■ Study material ■
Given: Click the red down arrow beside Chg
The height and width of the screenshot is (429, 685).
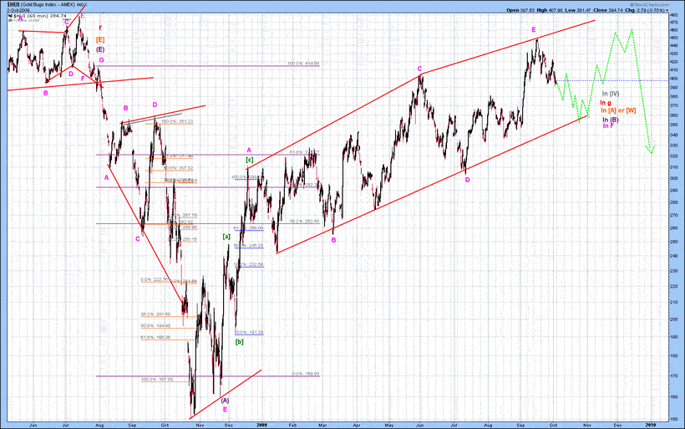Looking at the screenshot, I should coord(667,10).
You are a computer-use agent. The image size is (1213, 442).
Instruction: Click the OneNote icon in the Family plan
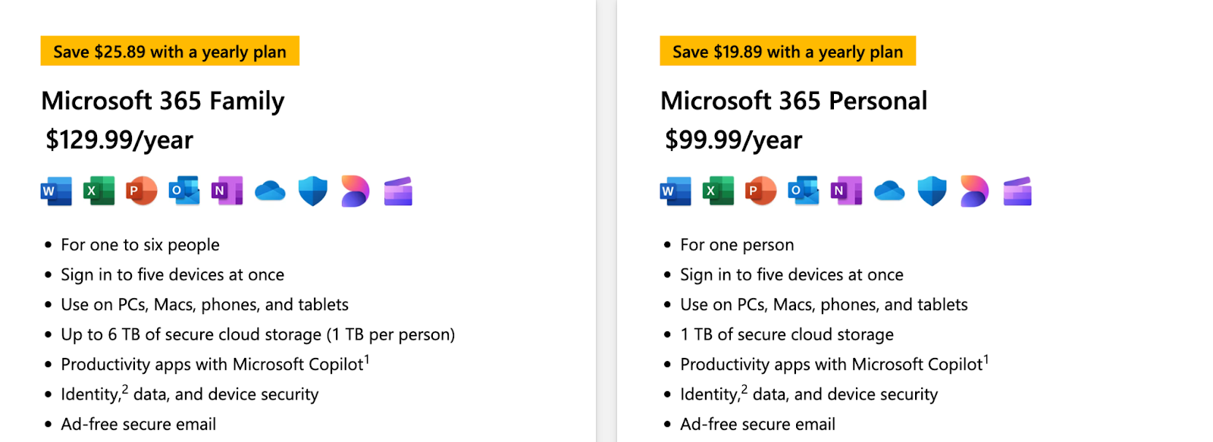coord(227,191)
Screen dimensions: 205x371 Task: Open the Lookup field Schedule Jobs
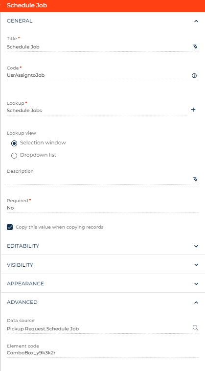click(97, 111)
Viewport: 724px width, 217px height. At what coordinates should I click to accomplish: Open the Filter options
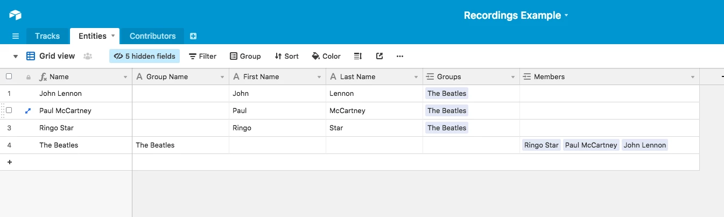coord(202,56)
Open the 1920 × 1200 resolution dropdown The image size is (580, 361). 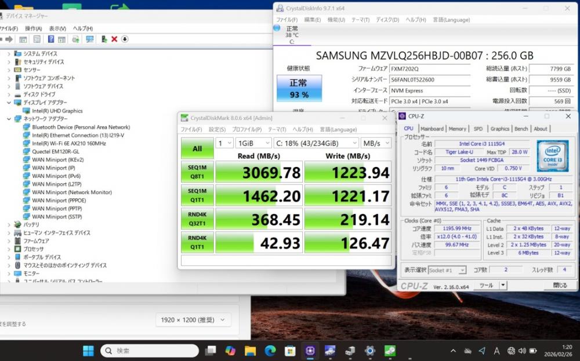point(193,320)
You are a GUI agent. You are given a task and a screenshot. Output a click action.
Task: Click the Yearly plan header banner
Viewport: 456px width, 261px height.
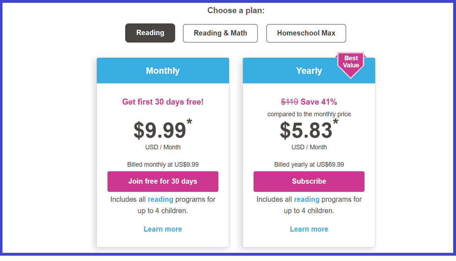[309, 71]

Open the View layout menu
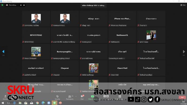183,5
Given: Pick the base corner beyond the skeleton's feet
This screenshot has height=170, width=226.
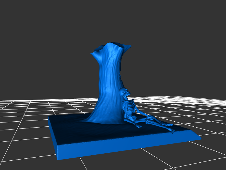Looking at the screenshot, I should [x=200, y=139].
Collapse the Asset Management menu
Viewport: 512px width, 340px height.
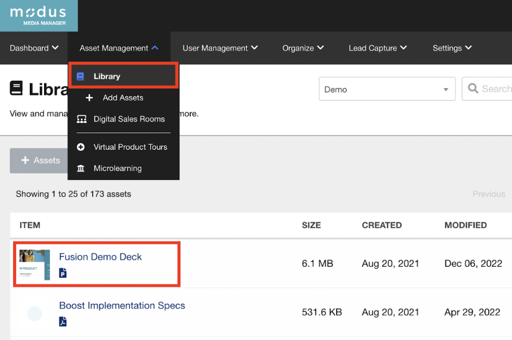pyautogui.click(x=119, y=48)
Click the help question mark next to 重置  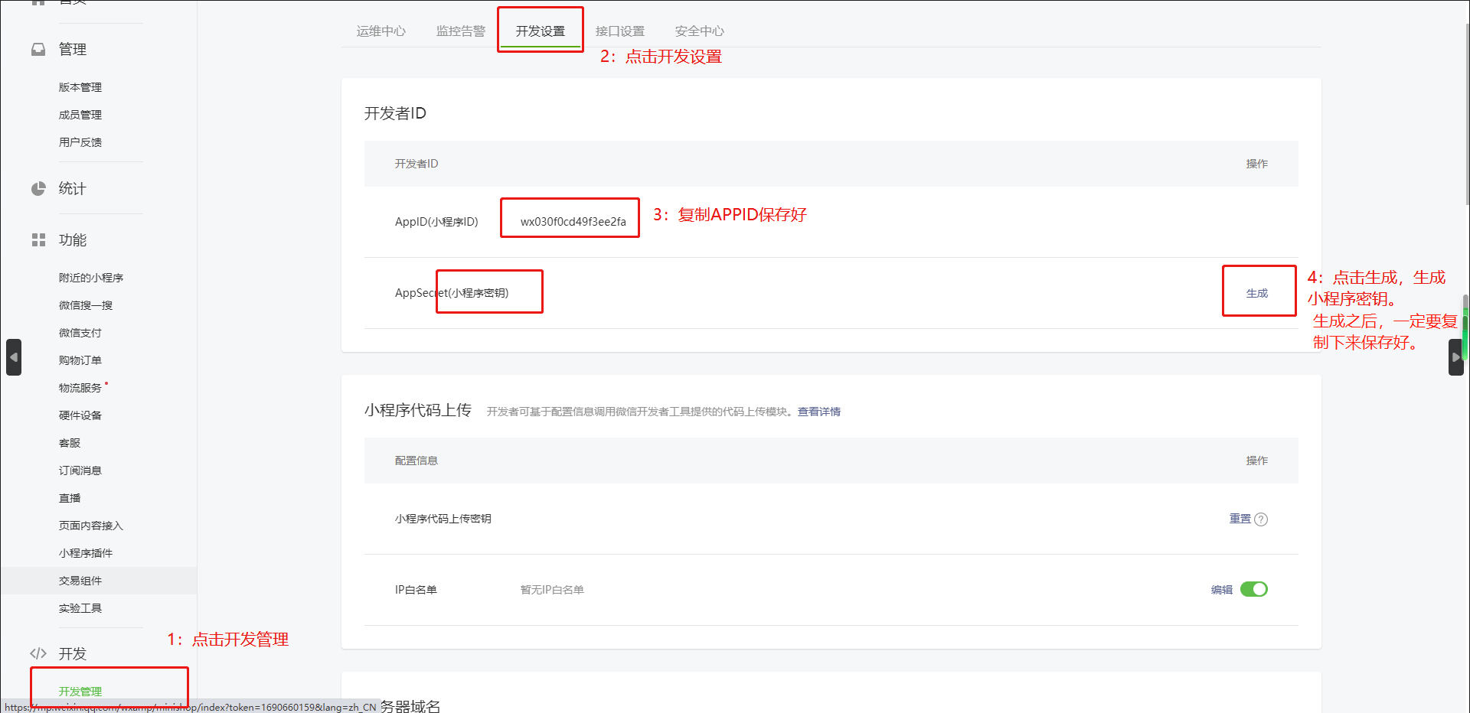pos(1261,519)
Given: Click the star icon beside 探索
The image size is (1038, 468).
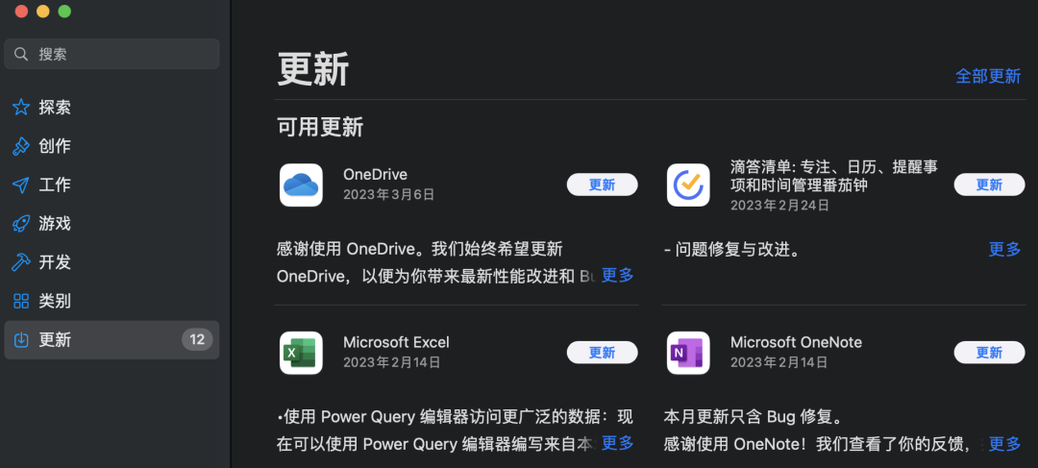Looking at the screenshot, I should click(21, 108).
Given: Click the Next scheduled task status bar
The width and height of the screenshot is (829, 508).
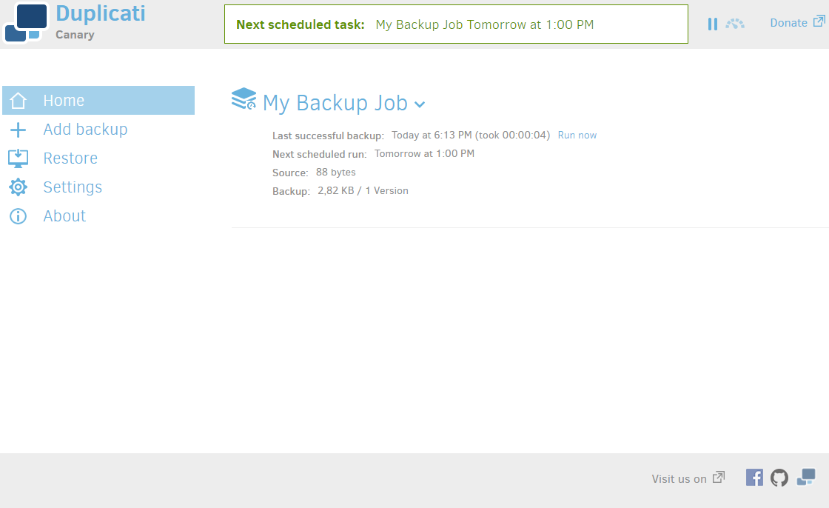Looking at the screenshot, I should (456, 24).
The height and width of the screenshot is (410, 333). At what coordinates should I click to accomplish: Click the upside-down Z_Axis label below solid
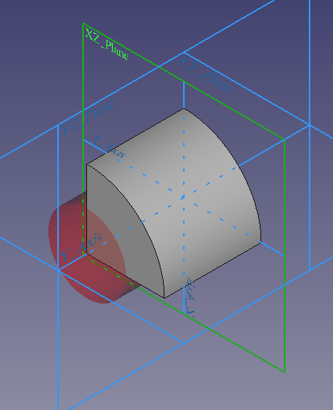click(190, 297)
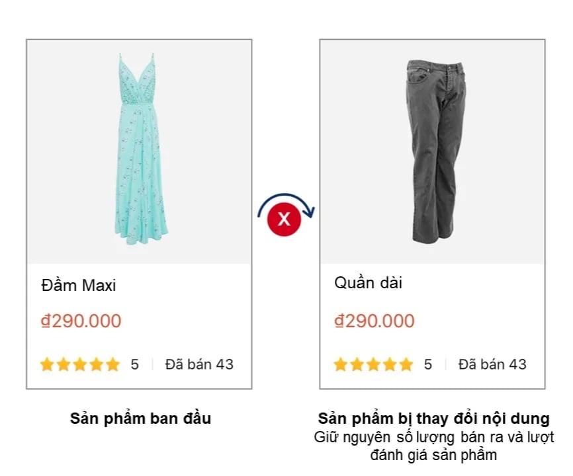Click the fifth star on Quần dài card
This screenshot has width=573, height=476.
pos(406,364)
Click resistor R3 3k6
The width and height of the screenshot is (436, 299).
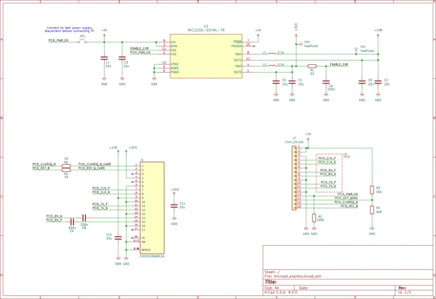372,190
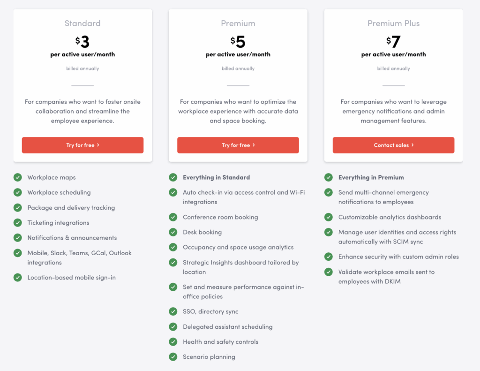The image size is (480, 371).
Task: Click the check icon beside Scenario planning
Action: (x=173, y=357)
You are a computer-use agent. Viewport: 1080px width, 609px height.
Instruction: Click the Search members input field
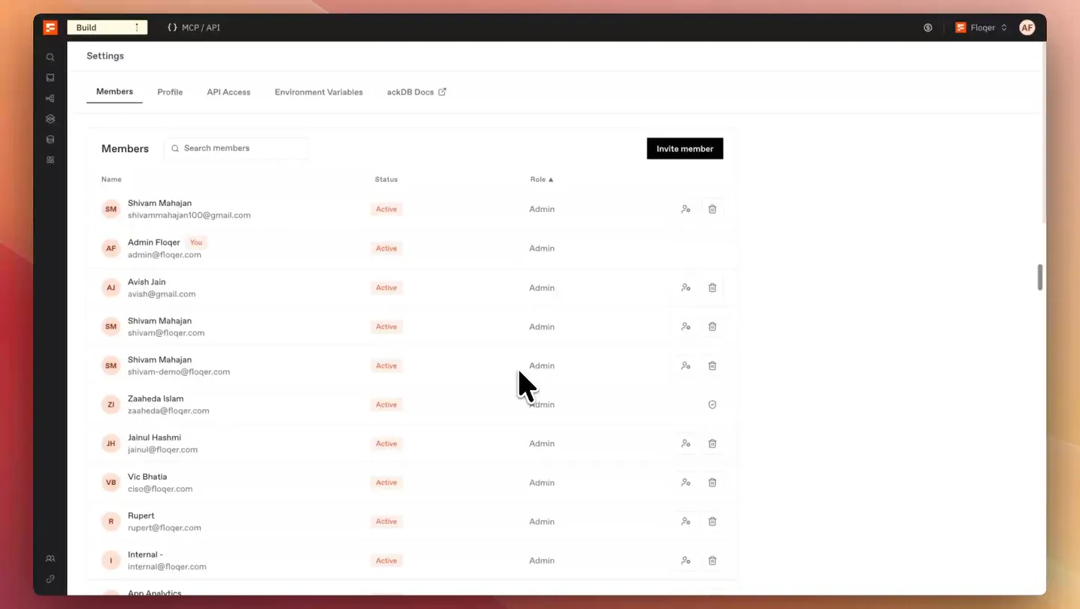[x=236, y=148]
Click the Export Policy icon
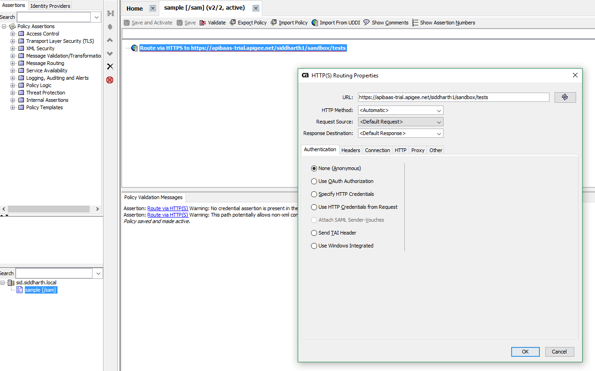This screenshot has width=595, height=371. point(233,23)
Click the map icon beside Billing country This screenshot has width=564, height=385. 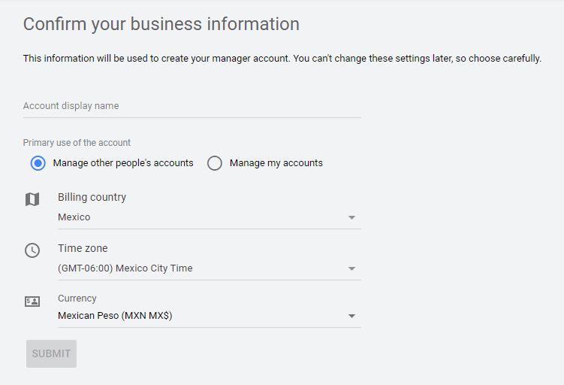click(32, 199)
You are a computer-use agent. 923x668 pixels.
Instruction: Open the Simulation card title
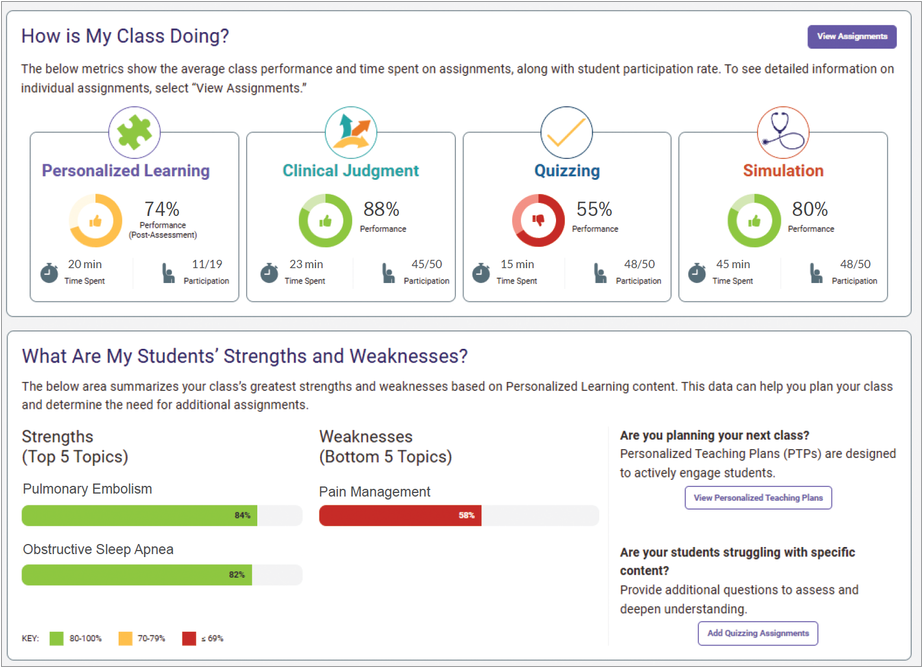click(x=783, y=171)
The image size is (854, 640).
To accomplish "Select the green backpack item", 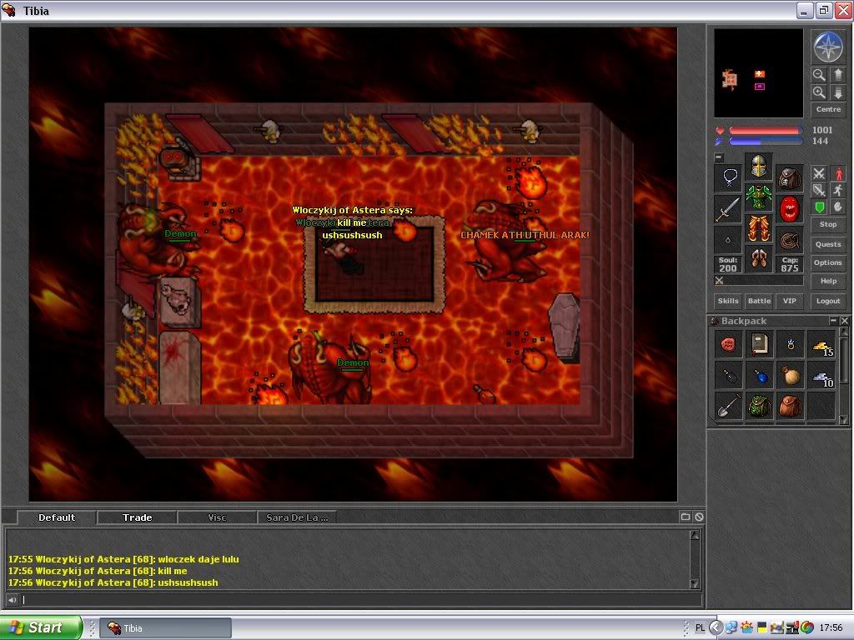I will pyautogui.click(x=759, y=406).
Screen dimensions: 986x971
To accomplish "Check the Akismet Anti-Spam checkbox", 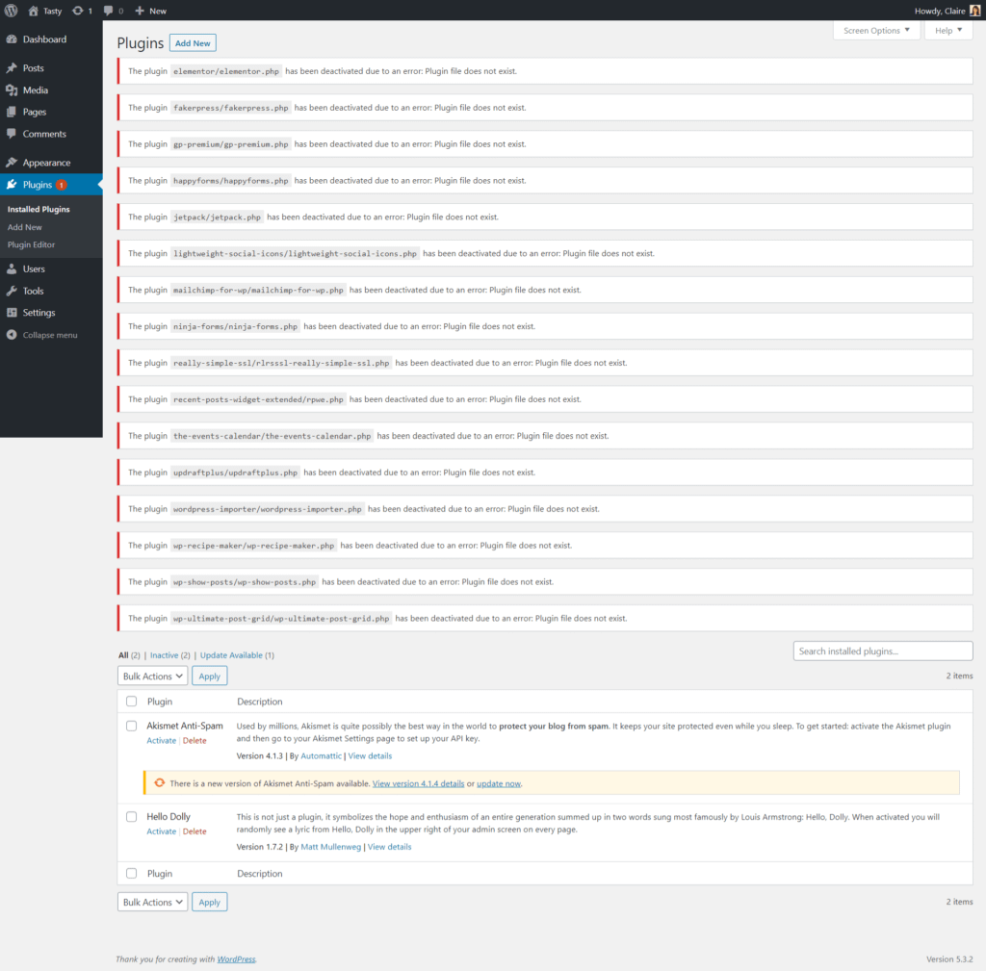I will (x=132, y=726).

■ What the task requires ■
Show each line from the material above where the string "computer" can be found.

■ The completed task ■
You are a computer-use agent. The image size is (1213, 442).
You are a computer-use agent. Viewport: 1080px width, 609px height.
You are a computer-use agent. 923x668 pixels.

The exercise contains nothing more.